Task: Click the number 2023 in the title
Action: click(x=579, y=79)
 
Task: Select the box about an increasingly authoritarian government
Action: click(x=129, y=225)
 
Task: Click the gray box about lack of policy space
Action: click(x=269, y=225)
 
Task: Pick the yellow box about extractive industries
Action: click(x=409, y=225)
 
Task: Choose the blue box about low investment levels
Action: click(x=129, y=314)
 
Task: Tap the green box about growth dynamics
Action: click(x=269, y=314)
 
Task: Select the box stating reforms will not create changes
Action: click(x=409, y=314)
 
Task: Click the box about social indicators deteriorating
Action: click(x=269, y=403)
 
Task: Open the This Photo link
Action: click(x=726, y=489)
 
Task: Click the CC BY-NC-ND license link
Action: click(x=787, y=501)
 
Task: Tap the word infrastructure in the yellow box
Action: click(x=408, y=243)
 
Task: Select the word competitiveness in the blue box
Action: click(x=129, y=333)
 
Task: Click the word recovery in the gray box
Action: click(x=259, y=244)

==

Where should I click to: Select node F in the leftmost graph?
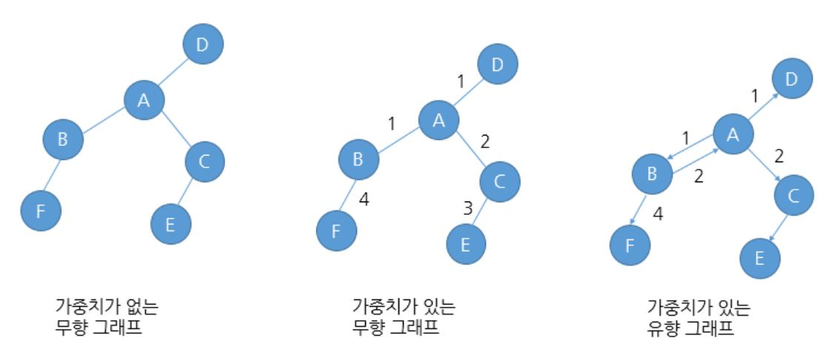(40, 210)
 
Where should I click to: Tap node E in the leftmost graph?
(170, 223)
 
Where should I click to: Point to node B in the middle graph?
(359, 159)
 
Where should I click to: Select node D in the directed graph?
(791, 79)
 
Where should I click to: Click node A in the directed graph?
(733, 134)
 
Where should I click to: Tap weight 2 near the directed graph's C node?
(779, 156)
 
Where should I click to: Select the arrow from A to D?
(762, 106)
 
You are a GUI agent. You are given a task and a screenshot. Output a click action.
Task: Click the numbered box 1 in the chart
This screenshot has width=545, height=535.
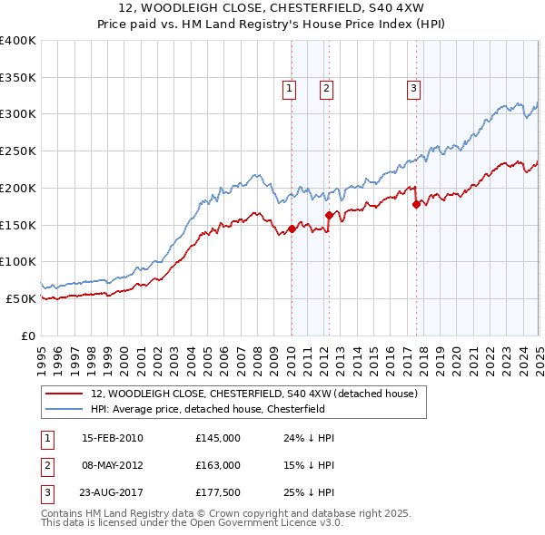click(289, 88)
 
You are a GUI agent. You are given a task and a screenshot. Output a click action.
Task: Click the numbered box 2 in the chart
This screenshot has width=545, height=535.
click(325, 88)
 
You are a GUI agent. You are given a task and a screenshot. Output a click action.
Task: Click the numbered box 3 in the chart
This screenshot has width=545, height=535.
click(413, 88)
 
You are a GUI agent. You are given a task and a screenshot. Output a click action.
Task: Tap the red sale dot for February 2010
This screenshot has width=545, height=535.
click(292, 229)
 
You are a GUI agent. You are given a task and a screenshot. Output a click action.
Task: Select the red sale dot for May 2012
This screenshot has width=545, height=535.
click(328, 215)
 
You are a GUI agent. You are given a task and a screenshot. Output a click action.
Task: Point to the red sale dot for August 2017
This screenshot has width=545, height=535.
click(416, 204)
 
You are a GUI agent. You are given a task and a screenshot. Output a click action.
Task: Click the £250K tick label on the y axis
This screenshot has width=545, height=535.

What this task involves →
Lay out the material above as a JSON list of strings with one string per line, skipping blank lines. Begin at the line that has "Task: Select the box stating" and stop after the line that has "Action: click(x=726, y=489)".

Output below →
[
  "Task: Select the box stating reforms will not create changes",
  "Action: click(x=409, y=314)",
  "Task: Click the box about social indicators deteriorating",
  "Action: click(x=269, y=403)",
  "Task: Open the This Photo link",
  "Action: click(x=726, y=489)"
]